- What is required:
Retype the lines below, starting with the line that contains "Click the Reports clipboard icon" and going on through the line that contains "click(x=28, y=211)", both included. Copy them character for character and leave the pictures out.

- Extracted data:
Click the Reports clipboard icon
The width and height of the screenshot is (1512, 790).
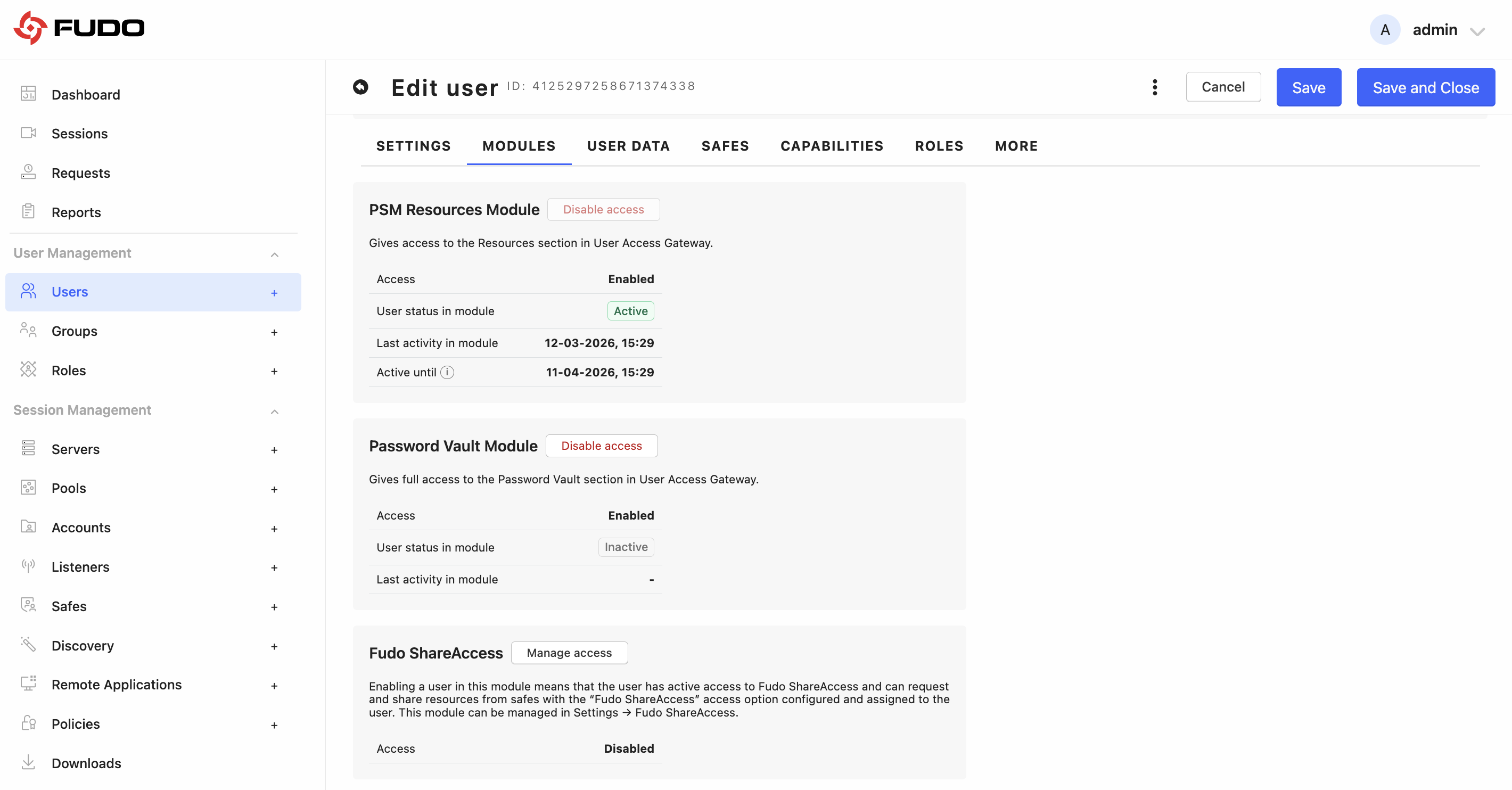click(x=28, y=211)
--
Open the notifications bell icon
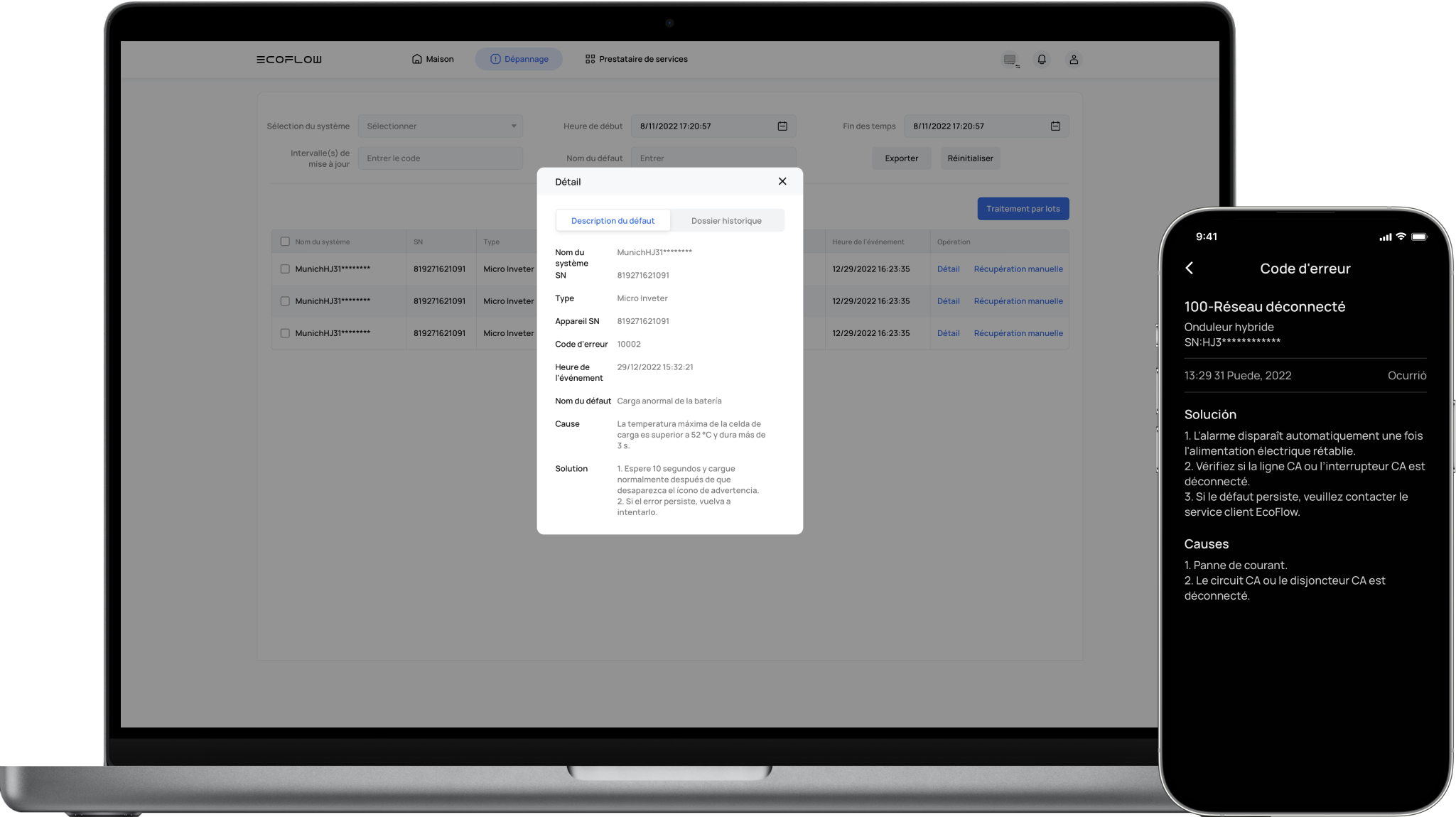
...
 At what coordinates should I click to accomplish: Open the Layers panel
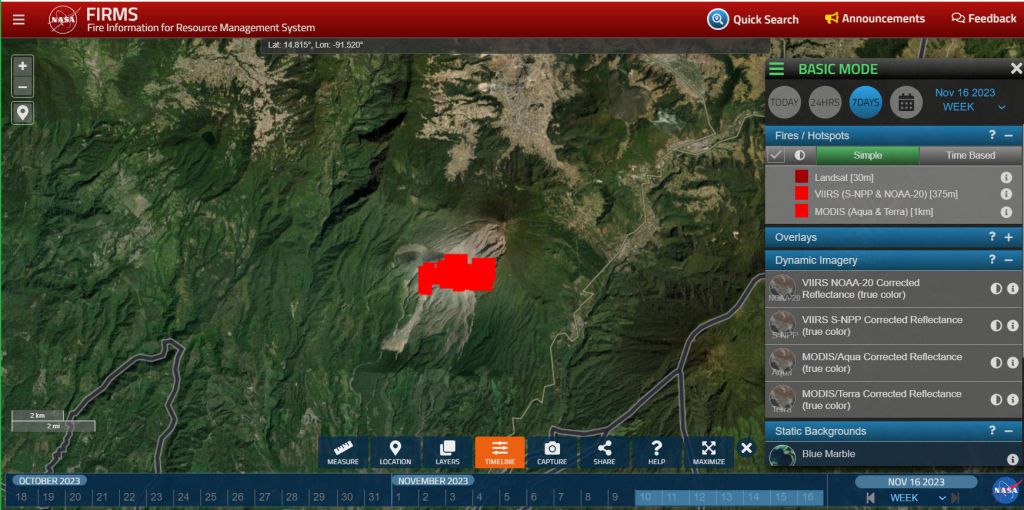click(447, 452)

- Task solution:
Click the Reports clipboard icon
The width and height of the screenshot is (1512, 790).
click(x=28, y=211)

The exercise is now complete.